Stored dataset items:
Segment Open

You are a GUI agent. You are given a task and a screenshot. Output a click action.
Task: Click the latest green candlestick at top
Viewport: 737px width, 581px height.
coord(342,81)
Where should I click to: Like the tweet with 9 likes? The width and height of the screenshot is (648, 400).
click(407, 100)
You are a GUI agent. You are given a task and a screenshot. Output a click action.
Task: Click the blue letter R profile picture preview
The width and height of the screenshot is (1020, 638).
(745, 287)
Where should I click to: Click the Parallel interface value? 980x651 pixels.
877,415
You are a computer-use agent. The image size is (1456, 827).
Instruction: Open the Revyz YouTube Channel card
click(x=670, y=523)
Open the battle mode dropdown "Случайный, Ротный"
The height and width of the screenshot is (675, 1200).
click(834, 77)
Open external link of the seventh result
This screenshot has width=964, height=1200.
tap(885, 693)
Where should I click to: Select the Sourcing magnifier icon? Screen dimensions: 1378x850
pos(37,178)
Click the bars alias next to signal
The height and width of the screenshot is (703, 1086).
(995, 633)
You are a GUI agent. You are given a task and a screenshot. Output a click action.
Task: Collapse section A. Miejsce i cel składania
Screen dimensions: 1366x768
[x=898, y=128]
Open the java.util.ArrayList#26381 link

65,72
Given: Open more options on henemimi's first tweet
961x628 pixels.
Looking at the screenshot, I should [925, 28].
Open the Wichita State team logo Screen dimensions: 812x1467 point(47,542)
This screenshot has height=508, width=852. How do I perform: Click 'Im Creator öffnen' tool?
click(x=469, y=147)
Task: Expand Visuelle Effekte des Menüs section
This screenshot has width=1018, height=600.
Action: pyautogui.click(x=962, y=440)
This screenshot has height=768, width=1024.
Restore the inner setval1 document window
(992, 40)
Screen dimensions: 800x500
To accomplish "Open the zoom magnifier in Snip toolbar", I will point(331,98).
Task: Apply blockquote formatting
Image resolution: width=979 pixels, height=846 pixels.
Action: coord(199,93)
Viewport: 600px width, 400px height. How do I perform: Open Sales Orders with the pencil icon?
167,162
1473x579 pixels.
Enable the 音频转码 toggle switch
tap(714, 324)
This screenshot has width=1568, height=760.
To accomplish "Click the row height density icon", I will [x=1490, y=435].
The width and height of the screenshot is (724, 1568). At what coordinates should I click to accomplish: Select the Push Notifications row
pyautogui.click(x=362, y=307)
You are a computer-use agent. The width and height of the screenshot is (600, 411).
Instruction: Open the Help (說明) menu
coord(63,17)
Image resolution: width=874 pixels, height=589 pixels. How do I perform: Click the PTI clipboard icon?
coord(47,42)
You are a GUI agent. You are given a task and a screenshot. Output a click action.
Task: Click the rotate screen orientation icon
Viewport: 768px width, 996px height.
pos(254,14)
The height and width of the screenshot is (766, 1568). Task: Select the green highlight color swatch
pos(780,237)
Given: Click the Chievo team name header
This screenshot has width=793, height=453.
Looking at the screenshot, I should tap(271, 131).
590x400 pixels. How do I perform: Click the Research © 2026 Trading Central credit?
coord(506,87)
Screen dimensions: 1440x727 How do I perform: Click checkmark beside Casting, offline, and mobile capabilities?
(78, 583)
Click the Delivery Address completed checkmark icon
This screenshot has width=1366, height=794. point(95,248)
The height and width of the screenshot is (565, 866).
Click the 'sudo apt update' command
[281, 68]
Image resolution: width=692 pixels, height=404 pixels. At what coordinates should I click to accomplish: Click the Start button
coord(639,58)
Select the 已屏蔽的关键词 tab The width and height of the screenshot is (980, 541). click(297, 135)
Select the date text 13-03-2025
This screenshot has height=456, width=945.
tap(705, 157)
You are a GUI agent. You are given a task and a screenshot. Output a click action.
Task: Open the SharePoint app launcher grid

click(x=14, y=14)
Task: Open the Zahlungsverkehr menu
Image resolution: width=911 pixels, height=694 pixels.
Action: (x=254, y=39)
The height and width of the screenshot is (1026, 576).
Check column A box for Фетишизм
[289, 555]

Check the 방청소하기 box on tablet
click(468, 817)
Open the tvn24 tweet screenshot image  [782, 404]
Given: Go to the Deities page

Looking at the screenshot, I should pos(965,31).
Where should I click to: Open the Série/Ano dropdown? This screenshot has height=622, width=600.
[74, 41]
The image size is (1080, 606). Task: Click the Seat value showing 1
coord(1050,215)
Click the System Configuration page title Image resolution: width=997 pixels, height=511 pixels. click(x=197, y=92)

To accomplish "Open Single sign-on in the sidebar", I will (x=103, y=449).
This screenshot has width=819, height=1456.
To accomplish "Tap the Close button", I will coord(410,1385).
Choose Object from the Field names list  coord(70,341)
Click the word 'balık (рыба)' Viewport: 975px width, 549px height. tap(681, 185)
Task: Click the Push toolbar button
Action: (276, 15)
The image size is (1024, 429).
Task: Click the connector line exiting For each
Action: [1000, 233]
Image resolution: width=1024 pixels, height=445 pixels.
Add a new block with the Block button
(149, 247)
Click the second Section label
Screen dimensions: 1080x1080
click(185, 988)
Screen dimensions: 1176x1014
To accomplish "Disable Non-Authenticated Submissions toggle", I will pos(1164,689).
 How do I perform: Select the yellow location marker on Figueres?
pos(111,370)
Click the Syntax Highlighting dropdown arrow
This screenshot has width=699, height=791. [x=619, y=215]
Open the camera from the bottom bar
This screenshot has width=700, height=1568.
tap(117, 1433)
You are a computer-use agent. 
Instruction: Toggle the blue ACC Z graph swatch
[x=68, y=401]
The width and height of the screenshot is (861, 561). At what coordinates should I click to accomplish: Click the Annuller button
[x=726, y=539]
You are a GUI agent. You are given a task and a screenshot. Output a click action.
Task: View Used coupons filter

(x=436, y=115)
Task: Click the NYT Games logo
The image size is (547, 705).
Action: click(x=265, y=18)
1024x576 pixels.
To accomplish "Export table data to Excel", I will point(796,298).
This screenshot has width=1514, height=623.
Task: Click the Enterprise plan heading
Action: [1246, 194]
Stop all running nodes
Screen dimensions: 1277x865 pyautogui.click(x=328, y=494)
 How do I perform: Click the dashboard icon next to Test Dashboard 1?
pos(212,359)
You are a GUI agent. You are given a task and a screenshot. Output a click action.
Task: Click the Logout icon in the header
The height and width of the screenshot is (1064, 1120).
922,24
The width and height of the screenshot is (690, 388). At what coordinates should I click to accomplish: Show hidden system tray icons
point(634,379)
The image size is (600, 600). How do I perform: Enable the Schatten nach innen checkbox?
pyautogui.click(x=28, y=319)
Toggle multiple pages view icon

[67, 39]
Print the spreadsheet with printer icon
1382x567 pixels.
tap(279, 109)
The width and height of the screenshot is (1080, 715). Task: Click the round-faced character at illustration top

Segment Closed

- [AIM OF THE EXERCISE]
Make a list of all lines in the data that contain "team".

- [EXPECTED OUTPUT]
Open the Wichita State team logo Screen dimensions: 812x1467 point(47,542)
Given: Click the Chievo team name header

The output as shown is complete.